Using the entries below, write out the line with "Διεθνή Νέα (116, 2400)", the line with "[YouTube] (151, 8)", and every line in between, exactly as each is written.

(Material supplied Opens)

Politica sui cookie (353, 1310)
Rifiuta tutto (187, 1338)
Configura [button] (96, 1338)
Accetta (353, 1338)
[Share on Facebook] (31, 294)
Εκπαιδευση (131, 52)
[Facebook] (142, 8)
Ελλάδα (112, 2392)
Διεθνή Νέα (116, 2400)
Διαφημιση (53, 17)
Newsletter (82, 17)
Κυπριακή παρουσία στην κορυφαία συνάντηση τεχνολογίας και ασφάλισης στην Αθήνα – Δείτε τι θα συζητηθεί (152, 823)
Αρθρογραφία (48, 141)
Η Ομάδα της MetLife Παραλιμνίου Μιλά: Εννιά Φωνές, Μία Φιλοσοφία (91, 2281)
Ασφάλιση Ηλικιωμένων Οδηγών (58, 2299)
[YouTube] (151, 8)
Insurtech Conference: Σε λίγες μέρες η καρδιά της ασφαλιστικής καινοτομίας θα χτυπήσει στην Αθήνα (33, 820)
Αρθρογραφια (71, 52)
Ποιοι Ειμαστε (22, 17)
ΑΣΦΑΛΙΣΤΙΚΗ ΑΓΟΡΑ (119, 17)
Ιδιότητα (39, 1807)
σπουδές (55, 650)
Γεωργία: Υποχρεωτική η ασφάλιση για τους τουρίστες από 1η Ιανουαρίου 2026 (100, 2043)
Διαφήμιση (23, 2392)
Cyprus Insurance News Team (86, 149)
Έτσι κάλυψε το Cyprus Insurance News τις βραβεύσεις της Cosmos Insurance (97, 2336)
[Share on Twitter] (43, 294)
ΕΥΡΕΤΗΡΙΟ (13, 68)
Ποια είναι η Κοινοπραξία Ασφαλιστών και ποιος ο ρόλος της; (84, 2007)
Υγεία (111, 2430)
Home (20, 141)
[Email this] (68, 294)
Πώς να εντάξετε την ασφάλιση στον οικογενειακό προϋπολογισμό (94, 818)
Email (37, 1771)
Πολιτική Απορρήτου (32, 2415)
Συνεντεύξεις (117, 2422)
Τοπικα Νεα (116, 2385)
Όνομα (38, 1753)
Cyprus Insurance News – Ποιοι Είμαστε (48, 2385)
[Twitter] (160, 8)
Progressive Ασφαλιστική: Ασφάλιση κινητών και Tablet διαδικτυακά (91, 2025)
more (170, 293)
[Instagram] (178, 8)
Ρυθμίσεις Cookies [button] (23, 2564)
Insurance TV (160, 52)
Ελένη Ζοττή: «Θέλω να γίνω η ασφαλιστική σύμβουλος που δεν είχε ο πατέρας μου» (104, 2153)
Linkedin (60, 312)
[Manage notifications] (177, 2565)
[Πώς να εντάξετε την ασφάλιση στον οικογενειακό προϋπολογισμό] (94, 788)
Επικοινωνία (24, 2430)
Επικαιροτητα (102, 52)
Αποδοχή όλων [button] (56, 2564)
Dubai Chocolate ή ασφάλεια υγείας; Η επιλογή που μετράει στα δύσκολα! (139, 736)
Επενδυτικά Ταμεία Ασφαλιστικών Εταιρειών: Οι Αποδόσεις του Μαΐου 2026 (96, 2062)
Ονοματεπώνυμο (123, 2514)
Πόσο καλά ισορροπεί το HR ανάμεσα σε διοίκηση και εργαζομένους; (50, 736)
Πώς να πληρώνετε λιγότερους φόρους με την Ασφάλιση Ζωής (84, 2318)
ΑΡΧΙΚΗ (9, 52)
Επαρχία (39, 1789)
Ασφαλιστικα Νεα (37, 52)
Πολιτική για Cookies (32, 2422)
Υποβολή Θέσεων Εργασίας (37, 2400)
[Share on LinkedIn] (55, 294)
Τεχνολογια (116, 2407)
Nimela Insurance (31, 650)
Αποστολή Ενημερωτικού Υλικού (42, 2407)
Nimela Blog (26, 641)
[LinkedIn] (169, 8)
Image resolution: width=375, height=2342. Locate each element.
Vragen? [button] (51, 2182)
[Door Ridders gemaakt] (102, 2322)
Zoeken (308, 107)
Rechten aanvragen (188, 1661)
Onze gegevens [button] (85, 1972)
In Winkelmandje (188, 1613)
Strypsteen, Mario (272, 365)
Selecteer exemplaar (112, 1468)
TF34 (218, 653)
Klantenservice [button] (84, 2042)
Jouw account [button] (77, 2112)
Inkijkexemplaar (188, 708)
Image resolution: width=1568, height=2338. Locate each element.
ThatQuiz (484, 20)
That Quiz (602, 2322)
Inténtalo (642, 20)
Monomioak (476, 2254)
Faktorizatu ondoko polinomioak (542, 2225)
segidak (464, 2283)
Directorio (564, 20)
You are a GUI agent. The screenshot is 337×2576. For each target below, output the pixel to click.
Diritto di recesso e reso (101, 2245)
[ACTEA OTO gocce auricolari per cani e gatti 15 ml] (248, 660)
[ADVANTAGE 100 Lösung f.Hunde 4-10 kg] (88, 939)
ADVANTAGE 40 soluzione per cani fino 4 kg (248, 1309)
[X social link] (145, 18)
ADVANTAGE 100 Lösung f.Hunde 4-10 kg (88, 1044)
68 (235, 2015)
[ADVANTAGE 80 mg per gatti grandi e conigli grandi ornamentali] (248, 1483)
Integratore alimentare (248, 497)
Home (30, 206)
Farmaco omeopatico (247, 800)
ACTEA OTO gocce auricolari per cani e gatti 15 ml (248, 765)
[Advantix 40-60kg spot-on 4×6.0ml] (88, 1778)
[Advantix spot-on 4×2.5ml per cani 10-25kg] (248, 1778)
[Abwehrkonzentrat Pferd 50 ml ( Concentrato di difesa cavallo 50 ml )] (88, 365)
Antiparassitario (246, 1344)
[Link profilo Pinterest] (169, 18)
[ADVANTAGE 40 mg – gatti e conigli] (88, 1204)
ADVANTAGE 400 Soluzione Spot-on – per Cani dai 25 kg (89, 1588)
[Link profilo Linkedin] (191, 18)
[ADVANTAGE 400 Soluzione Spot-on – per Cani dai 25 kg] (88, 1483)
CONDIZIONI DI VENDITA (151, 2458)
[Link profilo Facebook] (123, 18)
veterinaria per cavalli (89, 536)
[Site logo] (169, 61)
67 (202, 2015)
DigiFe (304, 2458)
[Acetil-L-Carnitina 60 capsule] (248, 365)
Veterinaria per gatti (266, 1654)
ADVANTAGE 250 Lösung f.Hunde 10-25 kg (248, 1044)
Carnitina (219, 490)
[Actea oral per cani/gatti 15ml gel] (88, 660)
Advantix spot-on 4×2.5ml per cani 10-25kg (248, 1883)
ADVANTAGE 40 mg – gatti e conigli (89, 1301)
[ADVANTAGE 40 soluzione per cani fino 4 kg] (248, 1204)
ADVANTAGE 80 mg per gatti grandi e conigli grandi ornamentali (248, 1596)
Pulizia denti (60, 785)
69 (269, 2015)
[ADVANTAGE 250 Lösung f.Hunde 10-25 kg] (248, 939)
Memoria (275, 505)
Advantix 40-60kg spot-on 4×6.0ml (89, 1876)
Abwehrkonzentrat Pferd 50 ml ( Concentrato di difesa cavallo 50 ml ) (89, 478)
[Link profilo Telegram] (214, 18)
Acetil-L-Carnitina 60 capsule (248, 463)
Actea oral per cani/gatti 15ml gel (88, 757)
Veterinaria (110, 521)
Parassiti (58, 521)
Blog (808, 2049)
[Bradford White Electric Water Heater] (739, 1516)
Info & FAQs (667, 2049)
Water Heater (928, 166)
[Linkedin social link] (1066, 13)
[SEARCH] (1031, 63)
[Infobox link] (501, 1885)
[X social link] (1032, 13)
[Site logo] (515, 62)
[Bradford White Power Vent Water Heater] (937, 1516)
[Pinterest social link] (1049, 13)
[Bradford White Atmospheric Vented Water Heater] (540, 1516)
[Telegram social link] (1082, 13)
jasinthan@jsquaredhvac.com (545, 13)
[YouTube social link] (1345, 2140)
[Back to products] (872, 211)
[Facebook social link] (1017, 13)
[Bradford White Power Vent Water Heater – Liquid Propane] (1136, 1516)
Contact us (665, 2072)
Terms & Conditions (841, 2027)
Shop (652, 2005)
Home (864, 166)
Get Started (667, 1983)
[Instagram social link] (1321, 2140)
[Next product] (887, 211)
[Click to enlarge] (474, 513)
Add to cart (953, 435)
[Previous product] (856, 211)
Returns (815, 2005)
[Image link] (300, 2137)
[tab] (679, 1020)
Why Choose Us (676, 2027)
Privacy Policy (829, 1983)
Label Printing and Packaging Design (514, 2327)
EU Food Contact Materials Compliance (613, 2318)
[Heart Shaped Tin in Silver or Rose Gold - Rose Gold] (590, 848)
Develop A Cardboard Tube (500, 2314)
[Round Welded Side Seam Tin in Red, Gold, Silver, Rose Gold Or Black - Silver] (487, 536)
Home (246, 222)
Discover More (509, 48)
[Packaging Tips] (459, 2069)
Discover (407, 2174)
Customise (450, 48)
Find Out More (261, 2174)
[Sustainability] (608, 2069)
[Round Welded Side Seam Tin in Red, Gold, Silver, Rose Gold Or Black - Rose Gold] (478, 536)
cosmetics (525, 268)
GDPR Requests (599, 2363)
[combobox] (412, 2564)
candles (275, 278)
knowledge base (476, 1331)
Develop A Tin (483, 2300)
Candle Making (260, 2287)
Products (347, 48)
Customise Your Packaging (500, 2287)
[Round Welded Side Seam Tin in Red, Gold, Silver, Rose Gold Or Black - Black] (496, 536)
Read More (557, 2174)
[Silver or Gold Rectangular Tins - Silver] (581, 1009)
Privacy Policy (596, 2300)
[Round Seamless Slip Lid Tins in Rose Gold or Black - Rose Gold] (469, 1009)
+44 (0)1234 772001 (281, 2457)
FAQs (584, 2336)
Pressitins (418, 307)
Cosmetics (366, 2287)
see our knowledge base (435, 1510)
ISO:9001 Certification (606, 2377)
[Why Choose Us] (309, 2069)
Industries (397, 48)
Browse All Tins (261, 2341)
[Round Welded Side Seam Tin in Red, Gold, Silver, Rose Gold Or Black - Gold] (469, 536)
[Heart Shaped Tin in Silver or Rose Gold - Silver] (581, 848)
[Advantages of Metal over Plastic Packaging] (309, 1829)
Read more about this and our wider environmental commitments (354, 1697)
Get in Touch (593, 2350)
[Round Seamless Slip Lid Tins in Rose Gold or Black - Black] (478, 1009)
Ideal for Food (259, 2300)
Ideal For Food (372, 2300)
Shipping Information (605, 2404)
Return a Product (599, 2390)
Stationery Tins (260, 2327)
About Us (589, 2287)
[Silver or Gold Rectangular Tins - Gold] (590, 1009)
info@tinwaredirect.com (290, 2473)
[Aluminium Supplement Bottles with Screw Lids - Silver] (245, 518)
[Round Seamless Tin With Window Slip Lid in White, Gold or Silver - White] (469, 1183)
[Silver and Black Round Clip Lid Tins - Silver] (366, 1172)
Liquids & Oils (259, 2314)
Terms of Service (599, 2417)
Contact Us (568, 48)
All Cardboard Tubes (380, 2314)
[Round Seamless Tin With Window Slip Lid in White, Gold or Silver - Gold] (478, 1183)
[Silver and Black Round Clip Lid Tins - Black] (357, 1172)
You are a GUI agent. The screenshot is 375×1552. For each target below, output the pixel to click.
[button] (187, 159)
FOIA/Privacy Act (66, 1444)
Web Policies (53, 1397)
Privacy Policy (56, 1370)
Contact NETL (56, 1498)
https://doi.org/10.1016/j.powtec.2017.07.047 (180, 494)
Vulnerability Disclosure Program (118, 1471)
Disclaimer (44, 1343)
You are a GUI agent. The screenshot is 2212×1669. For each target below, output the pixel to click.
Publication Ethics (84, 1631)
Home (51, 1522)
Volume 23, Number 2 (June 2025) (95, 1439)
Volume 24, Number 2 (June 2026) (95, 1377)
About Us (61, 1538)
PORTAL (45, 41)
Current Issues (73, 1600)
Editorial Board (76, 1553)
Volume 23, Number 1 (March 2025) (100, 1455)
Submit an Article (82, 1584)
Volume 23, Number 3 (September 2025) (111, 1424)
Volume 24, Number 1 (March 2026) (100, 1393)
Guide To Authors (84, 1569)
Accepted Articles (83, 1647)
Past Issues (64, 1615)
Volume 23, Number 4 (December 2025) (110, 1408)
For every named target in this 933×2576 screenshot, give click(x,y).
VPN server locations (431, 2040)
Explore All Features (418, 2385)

(Material supplied Closes)

--- Task output ---
Διεθνή Νέα (116, 2400)
Διαφημιση (53, 17)
Newsletter (82, 17)
Κυπριακή παρουσία στην κορυφαία συνάντηση τεχνολογίας και ασφάλισης στην Αθήνα – Δείτε τι θα συζητηθεί (152, 823)
Αρθρογραφία (48, 141)
Η Ομάδα της MetLife Παραλιμνίου Μιλά: Εννιά Φωνές, Μία Φιλοσοφία (91, 2281)
Ασφάλιση Ηλικιωμένων Οδηγών (58, 2299)
[YouTube] (151, 8)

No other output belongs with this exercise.